** DATA TO USE follows **

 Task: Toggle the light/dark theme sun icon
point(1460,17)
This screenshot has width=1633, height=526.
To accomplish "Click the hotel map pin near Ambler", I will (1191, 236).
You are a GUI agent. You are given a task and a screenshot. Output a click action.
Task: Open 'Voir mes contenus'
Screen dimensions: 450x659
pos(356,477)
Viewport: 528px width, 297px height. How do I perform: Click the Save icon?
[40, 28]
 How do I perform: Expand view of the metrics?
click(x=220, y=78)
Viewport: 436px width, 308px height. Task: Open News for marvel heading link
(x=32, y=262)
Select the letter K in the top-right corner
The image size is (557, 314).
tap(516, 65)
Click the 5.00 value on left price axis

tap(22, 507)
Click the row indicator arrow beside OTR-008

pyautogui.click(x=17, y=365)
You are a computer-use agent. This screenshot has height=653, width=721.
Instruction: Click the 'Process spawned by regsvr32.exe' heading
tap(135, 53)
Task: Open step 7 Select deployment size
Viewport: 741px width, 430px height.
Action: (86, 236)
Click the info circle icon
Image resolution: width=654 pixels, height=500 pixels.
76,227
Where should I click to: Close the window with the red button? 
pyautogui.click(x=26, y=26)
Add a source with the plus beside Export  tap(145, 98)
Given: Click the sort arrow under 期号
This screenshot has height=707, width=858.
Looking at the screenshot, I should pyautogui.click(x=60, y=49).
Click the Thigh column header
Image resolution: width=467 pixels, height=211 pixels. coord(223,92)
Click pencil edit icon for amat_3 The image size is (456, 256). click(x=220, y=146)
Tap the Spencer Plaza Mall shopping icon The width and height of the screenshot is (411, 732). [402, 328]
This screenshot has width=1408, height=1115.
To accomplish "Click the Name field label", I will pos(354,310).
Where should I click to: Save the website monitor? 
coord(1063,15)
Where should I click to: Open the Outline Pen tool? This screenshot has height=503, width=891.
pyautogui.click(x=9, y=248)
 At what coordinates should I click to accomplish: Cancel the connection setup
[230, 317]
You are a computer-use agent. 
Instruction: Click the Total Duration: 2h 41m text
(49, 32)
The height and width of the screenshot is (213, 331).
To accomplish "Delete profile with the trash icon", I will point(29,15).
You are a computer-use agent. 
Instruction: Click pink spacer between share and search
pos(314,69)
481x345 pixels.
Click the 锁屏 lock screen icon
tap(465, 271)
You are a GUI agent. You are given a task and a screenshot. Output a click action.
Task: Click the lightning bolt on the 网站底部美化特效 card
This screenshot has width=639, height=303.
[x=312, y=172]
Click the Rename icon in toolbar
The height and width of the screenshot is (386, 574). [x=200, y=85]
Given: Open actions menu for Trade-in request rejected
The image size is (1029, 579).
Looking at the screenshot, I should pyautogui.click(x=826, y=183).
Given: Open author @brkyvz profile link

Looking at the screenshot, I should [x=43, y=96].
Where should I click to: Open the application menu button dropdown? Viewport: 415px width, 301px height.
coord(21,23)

** End of DATA TO USE **

**DESCRIPTION OF THE TASK:**
Output, unchanged, the lines from the line with "Where should I click to: Open the application" through the final line of the material.

**THE ANSWER:**
Where should I click to: Open the application menu button dropdown? Viewport: 415px width, 301px height.
coord(21,23)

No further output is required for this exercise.